Pregnancy among teenage school girls has become a social canker in the area and in fact, an albatross around the neck of all stakeholders in education in the Mion district.
The problem, according to the education directorate, cuts across all levels of education, ranging from primary school to junior high school levels.
Ironically, the district is performing well in ensuring that the health of the people are protected. It was adjudged the best in sanitation among the 26 metropolitan, municipal and district assemblies in the northern region
At a meeting convened by a nongovernmental organization, Ghana Developing Communities Association Empowerment for Life (GDCA-E4L) to deliberate on possible solutions to the problem, parents, opinion and religious leaders, teachers and the Ghana Education Service threw their hands up in despair, describing it as an albatross on their necks.
The Mion district education director, Mrs. Yakubu Balchisu, revealed that pupils from class 3 are among school girls being impregnated. According to Madam Balchisu, 21 pupils were impregnated in the 2013- 2014 academic year, which she described as alarming. “This figure prompted us to embark on a vigorous community sensitization to curb teenage pregnancy among school girls.”

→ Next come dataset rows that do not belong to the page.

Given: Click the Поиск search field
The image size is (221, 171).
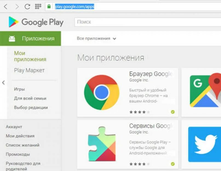Looking at the screenshot, I should (x=148, y=22).
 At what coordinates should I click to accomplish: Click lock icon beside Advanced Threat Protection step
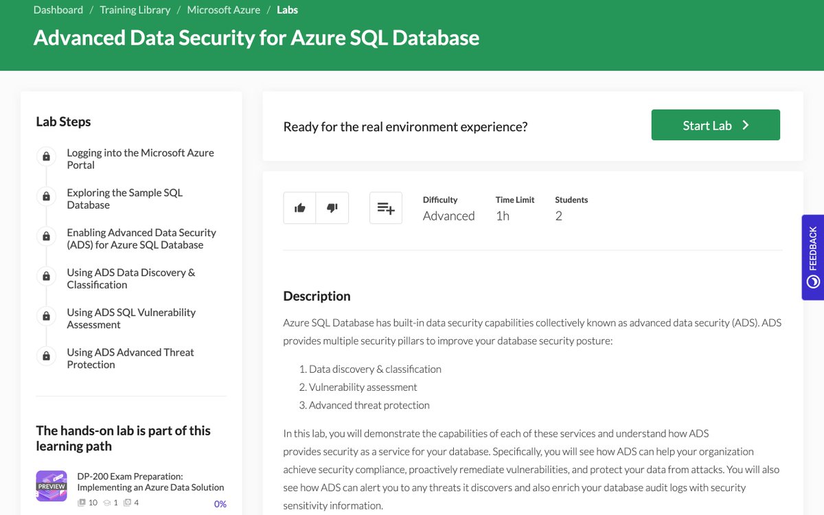point(46,356)
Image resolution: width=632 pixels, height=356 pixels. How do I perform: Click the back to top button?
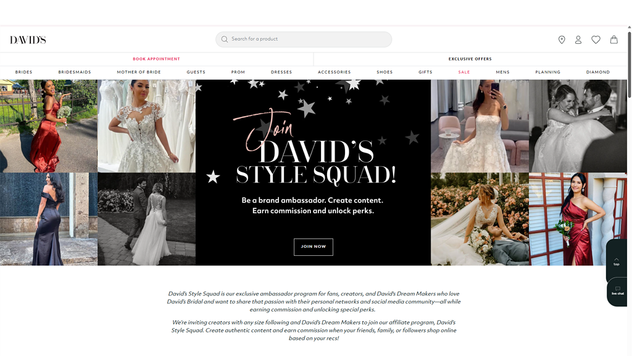616,261
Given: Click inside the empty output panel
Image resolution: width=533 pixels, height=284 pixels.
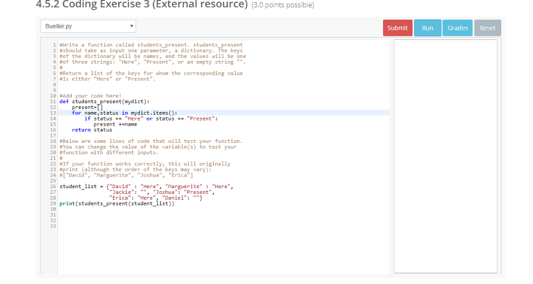Looking at the screenshot, I should [446, 156].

The 2014-2015 academic year’s data on teenage pregnancy, however, shows some remarkable improvement from 21 to 18. The figure, she said, though it was an improvement, yet did not make the G.E.S Mion office relent on their sensitization efforts.

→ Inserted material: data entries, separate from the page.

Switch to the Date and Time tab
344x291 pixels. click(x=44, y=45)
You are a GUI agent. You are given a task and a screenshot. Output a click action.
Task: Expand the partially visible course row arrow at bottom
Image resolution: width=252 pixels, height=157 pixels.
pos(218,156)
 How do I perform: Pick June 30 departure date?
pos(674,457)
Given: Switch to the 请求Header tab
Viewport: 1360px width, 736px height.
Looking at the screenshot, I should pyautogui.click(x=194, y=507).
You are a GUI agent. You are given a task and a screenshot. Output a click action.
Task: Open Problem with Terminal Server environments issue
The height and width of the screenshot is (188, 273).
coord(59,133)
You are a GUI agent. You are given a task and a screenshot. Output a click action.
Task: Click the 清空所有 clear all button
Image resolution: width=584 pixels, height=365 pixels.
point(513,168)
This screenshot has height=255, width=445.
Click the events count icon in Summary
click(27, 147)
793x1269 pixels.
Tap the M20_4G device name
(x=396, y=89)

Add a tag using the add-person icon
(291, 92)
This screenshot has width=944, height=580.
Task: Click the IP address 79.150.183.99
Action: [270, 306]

The education directorate, Madam Balchisu explained, was again thrown into total shock in the 2015-2016 academic year, as the data reversed the 2014 – 2015 figures with an astronomical increase, from 18 pregnancies to 27 pregnancies. The 2016 figures indicated, 1 from primary 3, 1 from primary, 1 from P4, 1 from p 5 and 1 from primary 6 at the upper primary level. At the junior high school level, six students from form 1 got pregnant, 12 from form 2 and 5 from 3, all got pregnant.

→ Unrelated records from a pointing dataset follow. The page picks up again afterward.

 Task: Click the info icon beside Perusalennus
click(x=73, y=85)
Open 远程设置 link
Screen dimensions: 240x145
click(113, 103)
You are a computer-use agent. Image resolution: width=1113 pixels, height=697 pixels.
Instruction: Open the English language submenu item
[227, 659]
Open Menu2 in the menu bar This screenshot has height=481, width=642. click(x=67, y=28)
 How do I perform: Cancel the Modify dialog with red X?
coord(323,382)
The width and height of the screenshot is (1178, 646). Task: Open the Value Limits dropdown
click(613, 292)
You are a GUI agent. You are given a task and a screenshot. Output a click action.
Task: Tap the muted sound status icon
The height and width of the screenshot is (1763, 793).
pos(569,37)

An additional six were recorded during the 2016 Basic Education Certificate Examination (BECE), bringing the number of school girls impregnated to 33 in the Mion district in the third quarter of 2016.
Out of the 6 BECE candidates who were pregnant, only four took part in the exam. This is because GES policy does not ban such girls from taking their exam, explaining that the directorate encourages pregnant school girls not to shy away from coming to school.
The disappointed parents blamed each other for hiding under the relationship of families and the proverbial unity in the north to shield perpetrators of the acts.
The Chief Imam of Sang Alhaji Mutawakil said, “We have come out with a decree that any man who impregnates a school girl be made to take care of the girl, stop him from school, if he’s schooling and we even wrote to the police but there has been no response from police authorities.”
Some of the angry parents said posterity will judge their recalcitrant children who refuse to listen to their advice, because as they put it, “that was not the path we chose in bringing you into this world.”
Since all efforts to address this social canker have failed, government must step in, an angry mother appealed. But the education director, who is the secretary to the district Education Oversight Committee (DEOC), believes the only solution to the problem is by-laws sanctioned by the assembly.
“We have discussed the bylaw issue with the district chief executive and he has bought into the idea so am sure he bring it before the assembly members for deliberations,” she said.
According to her, if both males and females who engage in sexual promiscuity in the area are arrested, the problem will stop. She also called on parents rally behind her outfit and the assembly to bring it to an end.